At this point, it is necessary to determine the appropriate remedy if the offer was deficient. The cases are agreed that the remedy is to imply underinsured-motorist coverage, but are not agreed as to the amount. Three approaches to determining the amount have been employed. It has been held that the proper remedy for an insurance provider’s failure to properly offer underinsured-motorist coverage is to imply such coverage by the operation of law with limits equal to the insured’s uninsured-motorist coverage (Tucker v. Country Mutual Insurance Co. (1984), 125 Ill. App. 3d 329, 337, 465 N.E.2d 956, 962); equal to the limits the insured selected for bodily-injury coverage (Fuoss v. Auto Owners (Mutual) Insurance Co. (1986), 148 Ill. App. 3d 526, 535, 499 N.E.2d 539, 545); or equal to the maximum amount of bodily-injury liability coverage being offered by the insurance provider for the last renewal period prior to the insured’s injury (Logsdon v. Shelter Mutual Insurance Co. (1986), 143 Ill. App. 3d 957, 963-64, 493 N.E.2d 748, 753). The third approach, which was argued by plaintiff in the trial court but not on appeal, is no longer viable in light of our supreme court’s decision in Fuoss v. Auto Owners (Mutual) Insurance Co. (1987), 118 Ill. 2d 430, 434-35, 516 N.E.2d 268, 270-71.

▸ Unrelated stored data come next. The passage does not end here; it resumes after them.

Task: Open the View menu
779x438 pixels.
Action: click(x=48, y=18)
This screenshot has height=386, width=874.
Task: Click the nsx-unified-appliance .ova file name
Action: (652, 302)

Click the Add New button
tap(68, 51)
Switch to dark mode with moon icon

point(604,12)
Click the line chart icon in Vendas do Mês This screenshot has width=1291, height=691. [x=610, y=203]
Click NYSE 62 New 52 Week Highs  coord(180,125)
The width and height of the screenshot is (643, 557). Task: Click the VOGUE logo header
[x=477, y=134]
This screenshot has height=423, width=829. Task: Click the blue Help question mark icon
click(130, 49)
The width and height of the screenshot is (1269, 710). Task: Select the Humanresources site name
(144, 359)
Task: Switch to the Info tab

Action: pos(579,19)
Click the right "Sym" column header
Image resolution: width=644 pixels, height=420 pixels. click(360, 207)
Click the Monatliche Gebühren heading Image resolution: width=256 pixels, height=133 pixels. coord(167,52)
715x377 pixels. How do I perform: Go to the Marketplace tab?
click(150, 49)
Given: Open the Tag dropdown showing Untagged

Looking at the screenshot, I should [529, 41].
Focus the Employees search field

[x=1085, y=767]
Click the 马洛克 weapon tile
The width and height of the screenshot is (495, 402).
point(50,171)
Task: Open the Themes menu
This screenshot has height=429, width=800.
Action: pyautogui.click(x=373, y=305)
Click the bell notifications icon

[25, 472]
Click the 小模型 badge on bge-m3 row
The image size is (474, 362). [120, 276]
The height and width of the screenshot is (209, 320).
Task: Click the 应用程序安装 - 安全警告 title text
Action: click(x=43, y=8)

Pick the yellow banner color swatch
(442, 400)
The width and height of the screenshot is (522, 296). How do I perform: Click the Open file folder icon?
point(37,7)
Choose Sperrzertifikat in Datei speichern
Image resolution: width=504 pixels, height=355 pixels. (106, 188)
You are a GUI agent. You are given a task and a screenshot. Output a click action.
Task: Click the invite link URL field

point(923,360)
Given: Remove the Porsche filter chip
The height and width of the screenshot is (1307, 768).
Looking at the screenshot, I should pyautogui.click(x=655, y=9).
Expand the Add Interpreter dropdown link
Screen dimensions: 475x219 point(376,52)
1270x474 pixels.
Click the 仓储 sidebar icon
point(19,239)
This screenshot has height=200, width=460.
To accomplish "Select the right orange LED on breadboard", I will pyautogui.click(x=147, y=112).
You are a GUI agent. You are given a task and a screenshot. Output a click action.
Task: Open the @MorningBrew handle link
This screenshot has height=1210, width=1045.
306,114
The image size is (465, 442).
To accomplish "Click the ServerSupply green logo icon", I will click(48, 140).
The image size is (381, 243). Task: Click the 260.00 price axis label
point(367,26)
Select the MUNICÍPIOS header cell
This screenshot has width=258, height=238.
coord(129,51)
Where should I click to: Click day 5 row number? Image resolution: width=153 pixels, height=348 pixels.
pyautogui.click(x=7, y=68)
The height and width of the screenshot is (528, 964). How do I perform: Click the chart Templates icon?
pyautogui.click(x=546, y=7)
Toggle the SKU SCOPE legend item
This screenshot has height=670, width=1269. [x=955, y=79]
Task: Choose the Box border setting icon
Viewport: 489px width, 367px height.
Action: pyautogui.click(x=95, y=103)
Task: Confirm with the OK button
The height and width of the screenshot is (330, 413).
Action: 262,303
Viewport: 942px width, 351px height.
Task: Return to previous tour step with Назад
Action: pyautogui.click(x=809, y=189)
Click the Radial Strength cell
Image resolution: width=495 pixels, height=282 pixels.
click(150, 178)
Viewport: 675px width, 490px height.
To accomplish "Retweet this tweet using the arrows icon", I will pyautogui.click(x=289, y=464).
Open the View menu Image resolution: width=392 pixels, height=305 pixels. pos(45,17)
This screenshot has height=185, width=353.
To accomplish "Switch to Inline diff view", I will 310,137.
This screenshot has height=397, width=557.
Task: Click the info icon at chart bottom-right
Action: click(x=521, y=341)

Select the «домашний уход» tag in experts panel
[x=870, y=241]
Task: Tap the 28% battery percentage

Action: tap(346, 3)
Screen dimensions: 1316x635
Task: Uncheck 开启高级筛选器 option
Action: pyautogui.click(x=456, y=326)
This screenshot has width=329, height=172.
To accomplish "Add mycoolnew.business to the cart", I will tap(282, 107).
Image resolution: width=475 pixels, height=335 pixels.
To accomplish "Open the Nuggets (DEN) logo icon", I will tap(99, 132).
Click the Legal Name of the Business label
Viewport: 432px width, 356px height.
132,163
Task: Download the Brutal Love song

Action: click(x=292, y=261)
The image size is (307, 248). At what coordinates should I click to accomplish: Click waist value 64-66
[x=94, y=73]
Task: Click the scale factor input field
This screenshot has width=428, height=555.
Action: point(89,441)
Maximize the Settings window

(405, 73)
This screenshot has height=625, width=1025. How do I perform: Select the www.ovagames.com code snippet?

Contrary to the implication in plaintiff’s brief, our supreme court in Fuoss did not decide whether the remedy for an inadequate offer of underinsured-motorist coverage should be implication of coverage in the amount of uninsured-motorist coverage or implication of coverage in the amount of the insured’s bodily-injury liability limits. (See Fuoss v. Auto Owners (Mutual) Insurance Co. (1987), 118 Ill. 2d 430, 434, 516 N.E.2d 268, 270 (the court did not decide between these two possible remedies because, even under the more favorable of the two, Fuoss would not be entitled to any relief).) Large amounts of underinsured-motorist coverage should not be implied on the basis of ambiguous or highly speculative claims by the insured. See Fuoss v. Auto Owners (Mutual) Insurance Co. (1987), 118 Ill. 2d 430, 434-35, 516 N.E.2d 268, 270-71.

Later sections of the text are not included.